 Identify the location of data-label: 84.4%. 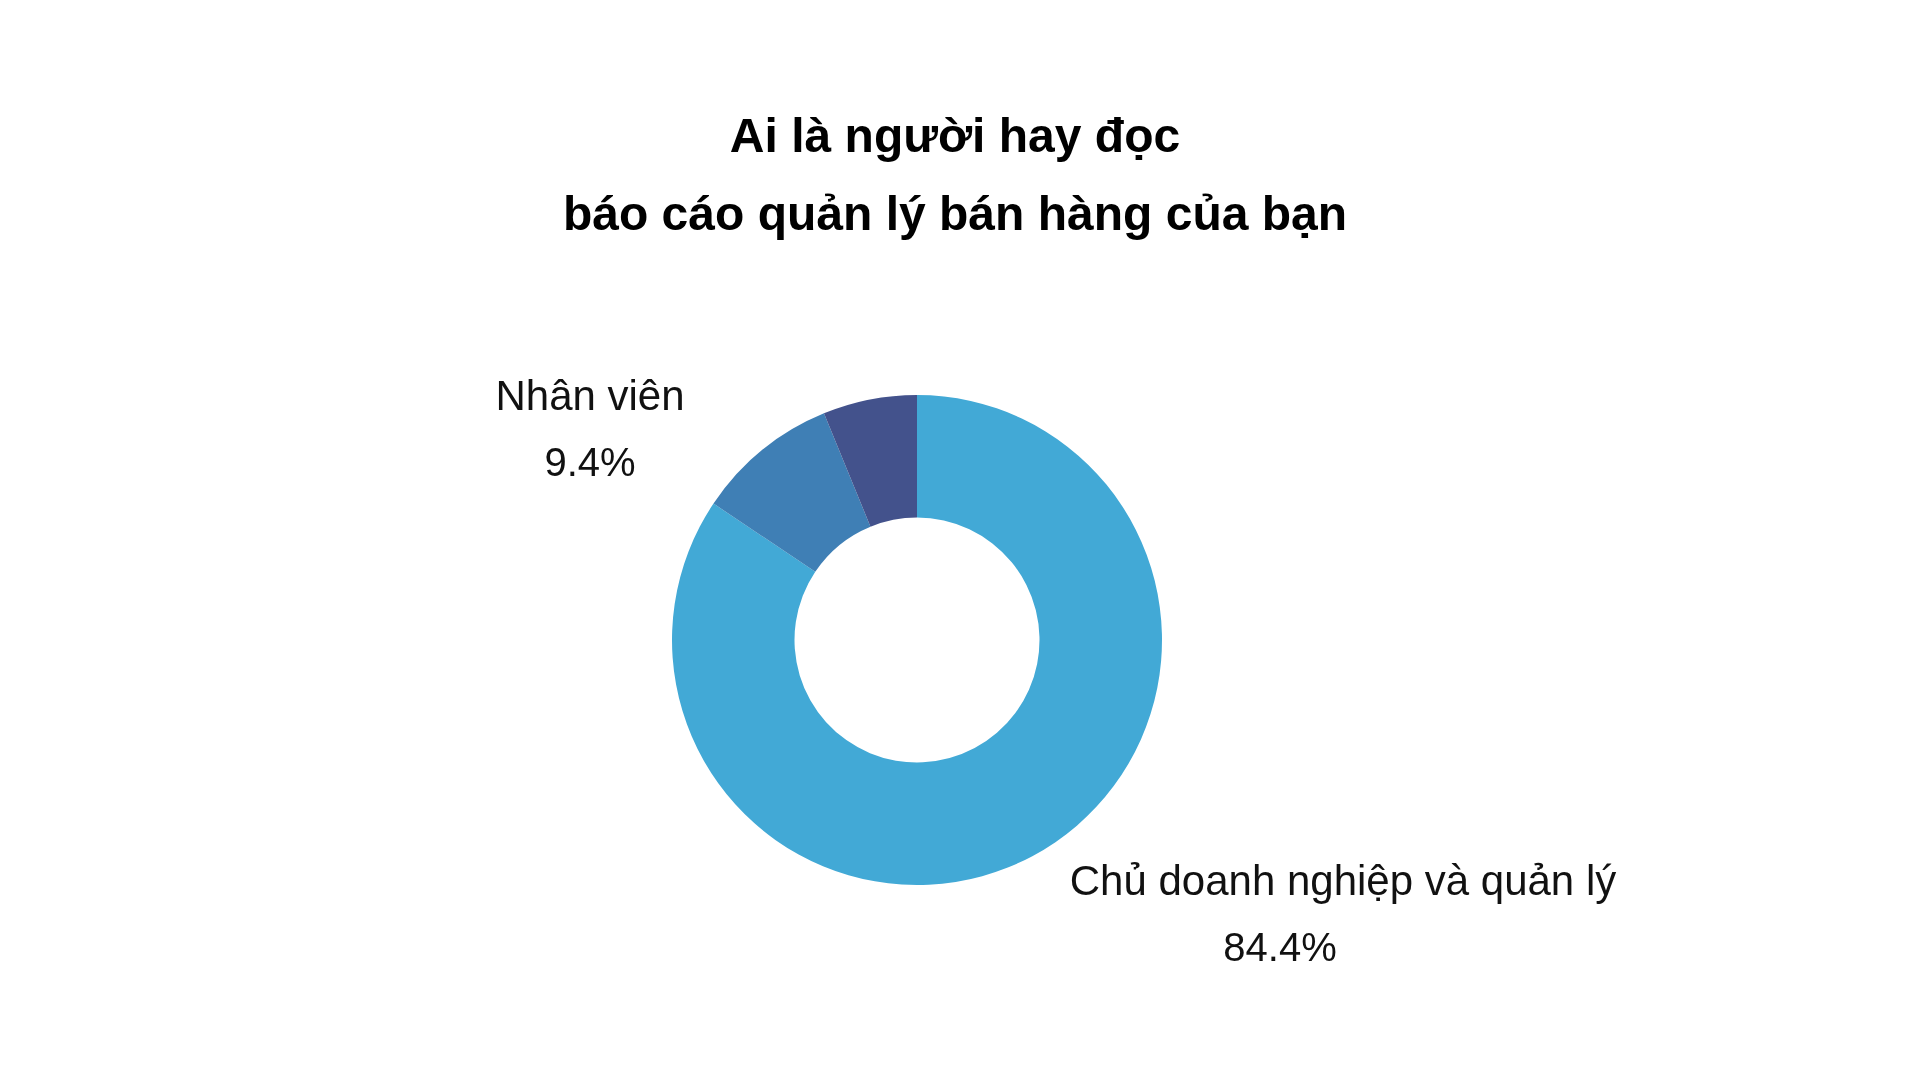
(1280, 947).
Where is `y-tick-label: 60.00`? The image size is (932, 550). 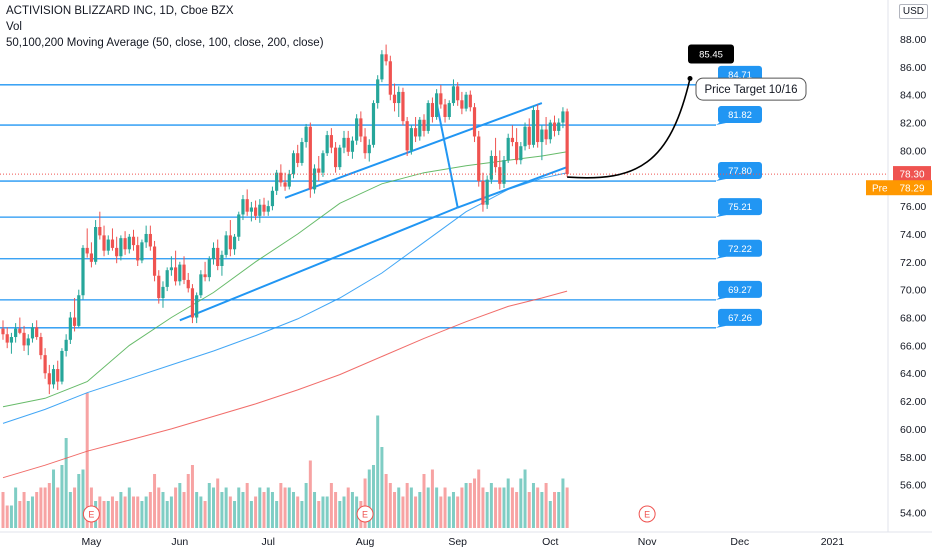
y-tick-label: 60.00 is located at coordinates (913, 430).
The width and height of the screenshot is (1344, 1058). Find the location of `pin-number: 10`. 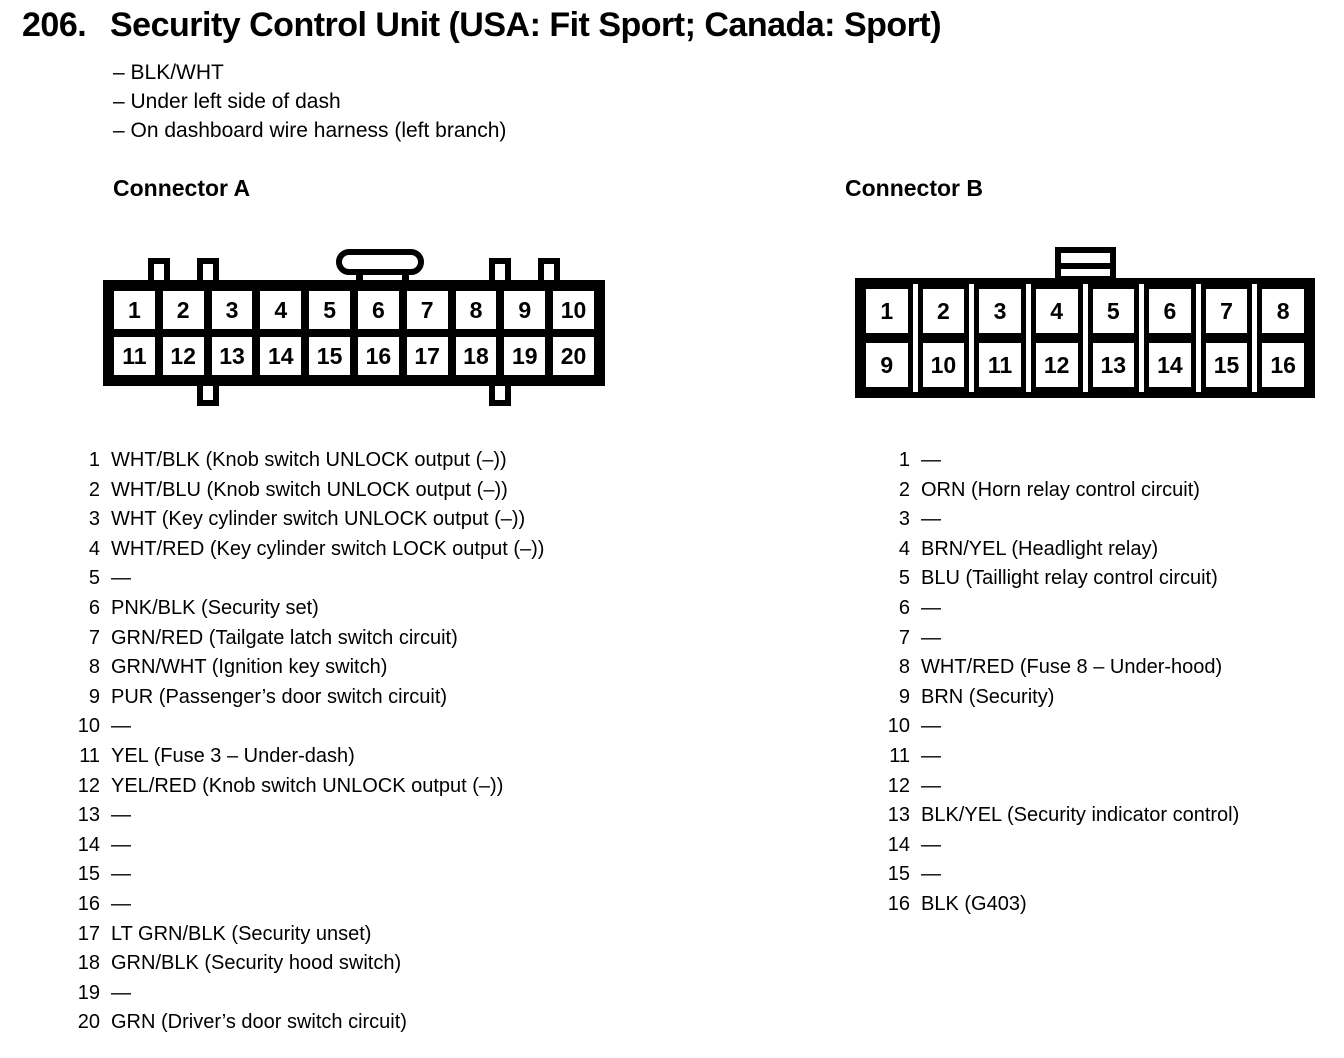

::::::

| Task details |
Rewrite every row above, changing "location" to "position" and keeping everything else the same. Leave the pictures out of your version.

| Written response |
 Identify the position of data-label: 84.4%. 
(1280, 947).
Where is `y-tick-label: 60.00`? The image size is (932, 550). 
y-tick-label: 60.00 is located at coordinates (913, 430).
The width and height of the screenshot is (1344, 1058). Find the position of `pin-number: 10`. 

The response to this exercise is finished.